The suit cites news reports that Trump had at least five different meetings with Putin with no notetaker in the room, meaning an official record of the meeting does not exist. Trump also confiscated a State Department interpreter’s notes after meeting with Putin in Germany, and had a private meeting with Kim in Vietnam with two interpreters but no record was produced, according to the suit.
In addition, the suit raises a recent meeting Kushner had with top Saudi officials that did not include State Department officials, and from which no record was created.

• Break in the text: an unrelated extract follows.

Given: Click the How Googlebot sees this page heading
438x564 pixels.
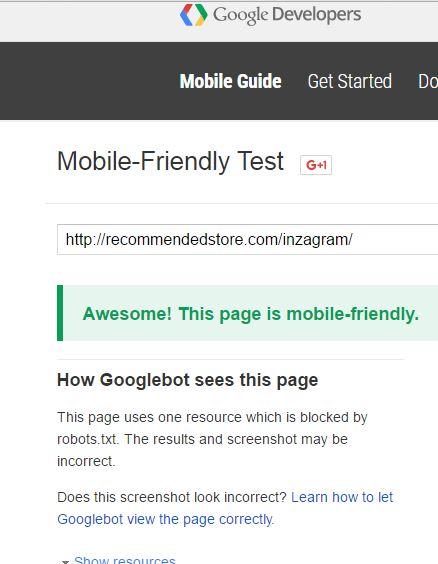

“The absence of records in these circumstances when the President and his top advisers are exercising core constitutional and statutory powers causes real, incalculable harm to our national security and the ability of our government to effectively conduct foreign policy,” the suit states, “Because the documentary record of this administration’s foreign policy regarding Russia, North Korea, and Saudi Arabia will be unavailable to policy makers and forever lost to history.”
Weismann said Kushner—whom Trump tasked with creating a supposedly soon-to-be-released Middle East peace plan—is meeting with very sophisticated and possibly adversarial foreign leaders and “that alone raises concerns.”
“He may be compromising American interests in ways that we don’t know about,” Weismann said. “Even if he’s not acting to pursue his business or financial interests, he doesn’t come to the job with experience in foreign relations.”
The White House did not immediately respond to a request for comment from Newsweek on Tuesday.
Co-plaintiffs in the suit are the National Security Archive and the Society for Historians of American Foreign Relations, which has nearly 1,000 members.
“The problem goes beyond improperly shredding records, to the deliberate failure to create the records in the first place,” stated Tom Blanton, director of the archive, which has sued past presidents who failed to keep records.
Neglecting to make and preserve records “undermines the principle of government accountability that is the very bedrock of democracy,” the historians society president Barbara Keys stated.